Division of Labour is the key. Do what you're best at and do it a lot. That is the only way you can drive down cost and drive up shareholder value.
6 jun 2005
It's nice to have been picked up after my comments yesterday.
5 jun 2005
Does outsourcing work? This was the question posed to the "CIO Jury" by silicon.com. The responses from the likes of Tony Johnson of Virgin and Steve Richie of Investcorp were cogent and interesting, but the response of Hugo Smith from Sporting Index got it completely correct in my opinion. He said a "strategic sourcing" mix of in-house and outsourcing always works best.
Until suppliers realise that outsourcing may not be the first and only solution to a client company's back-office problems, mistakes will continue to be made. These mistakes are costly to the supplier, potentially disastrous to the client and damaging to the entire industry.
My recommendation is to discuss the costs and benefits of insourcing, shared services and outsourcing with an independent third party, one that has no vested interest in providing a fixed answer; and proceed from there. To my knowledge, there are currently only two such groups operating in this way in Europe, one is a not-for-profit networking organisation, the other is in effective start-up phase.

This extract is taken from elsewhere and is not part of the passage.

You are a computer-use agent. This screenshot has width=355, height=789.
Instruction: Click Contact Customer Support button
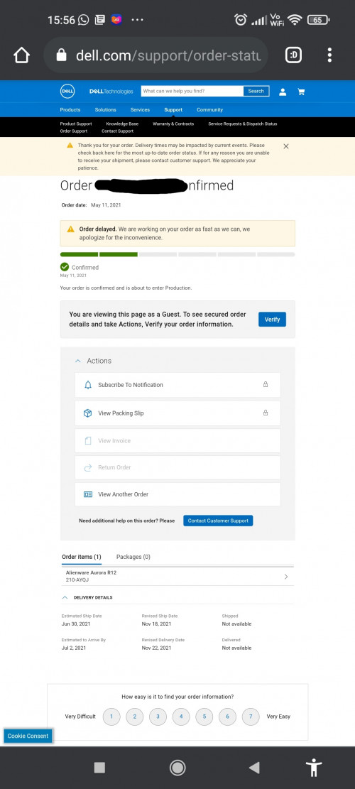(218, 521)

The answers are out there, you have to know whom to ask.
4 jun 2005
It was not in the French or the Netherlanders' long-term national interest to say "non" or "nee" but the people have spoken. We must now ensure that politicians in Bruxelles, Den Haag and Paris are not tempted by Socrates who said, "When the debate is lost, slander becomes the tool of the loser."
Frankly I'm not that confident.
3 jun 2005
Ben Verwaayen the redoubtable CEO of BT certainly has his finger on the pulse.
Globalisation is a good thing, a very good thing and I would like to remind everyone for a long time the West did a lot of talking about how aid should transfer into trade. Now it's happening and we say 'oh my god, it's not what we intended'. It's not the outsourcing of a call centre to India, that's the next step in drive to productivity. It's the next step in a global world where people will compete individually.